La panthère a toujours été une source d’inspiration dans les arts, et plus particulièrement dans les arts décoratifs. Issu des plaines d’Afrique et des forêts tropicales d’Asie, le félin prête son motif tacheté aux robes à la française de la fin du XVIIIe siècle puis, quelques décennies plus tard, décore les intérieurs de style Empire. Au début du XXe siècle, un engouement pour les fauves s’empare des artistes, qui se plaisent à figurer leur puissance et leur grâce. Les sculpteurs François Pompon et Rembrandt Bugatti, le peintre et sculpteur Paul Jouve choisissent la panthère comme objet d’étude et cherchent à la représenter de la manière la plus réaliste possible. Pour se faire, la plupart d’entre eux plantent leur chevalet dans les zoos pour saisir fidèlement les différentes attitudes du félin.

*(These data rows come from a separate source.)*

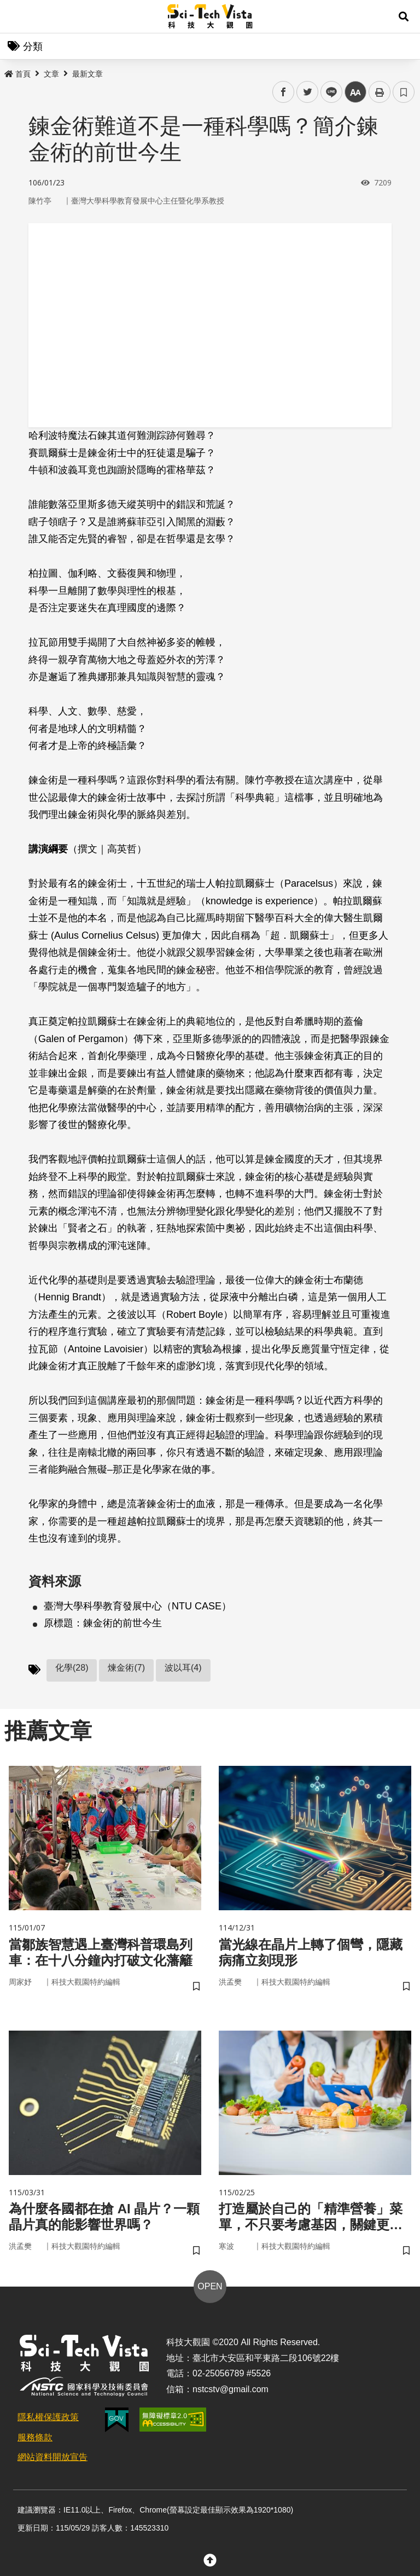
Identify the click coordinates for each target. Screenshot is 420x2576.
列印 (379, 92)
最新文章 (87, 73)
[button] (403, 16)
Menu (16, 16)
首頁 (17, 73)
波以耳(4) (183, 1667)
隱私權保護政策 (48, 2417)
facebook (283, 92)
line (328, 92)
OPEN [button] (209, 2286)
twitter (307, 92)
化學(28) (71, 1667)
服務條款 (35, 2437)
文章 (51, 73)
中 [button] (355, 92)
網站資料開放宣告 (53, 2457)
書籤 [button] (404, 92)
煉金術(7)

Chez Cartier, la présence de l’ouvrage Études d’animaux de l’illustrateur Mathurin Méheut (1882-1958) dans la bibliothèque historique des dessinateurs est un excellent témoin de l’intérêt porté à la représentation animale, et notamment la panthère – à en croire l’usure des pages consacrées au félin. En 1914, ses ocelles apparaissent en diamants taille rose et onyx sur le boîtier d’une montre-bracelet pour dame. Cette création constitue alors la première représentation du motif de la panthère dans la joaillerie occidentale moderne. La même année, la Maison commande au dessinateur George Barbier (1882-1932) un carton d’invitation illustrant « une dame à la panthère » pour l’exposition d’une collection de perles et de bijoux sur le thème de l’antique. Ainsi, l’union entre le félin et le joaillier est scellée : le motif tacheté rencontre un vif succès au cours des années suivantes sur nombre de bijoux et accessoires.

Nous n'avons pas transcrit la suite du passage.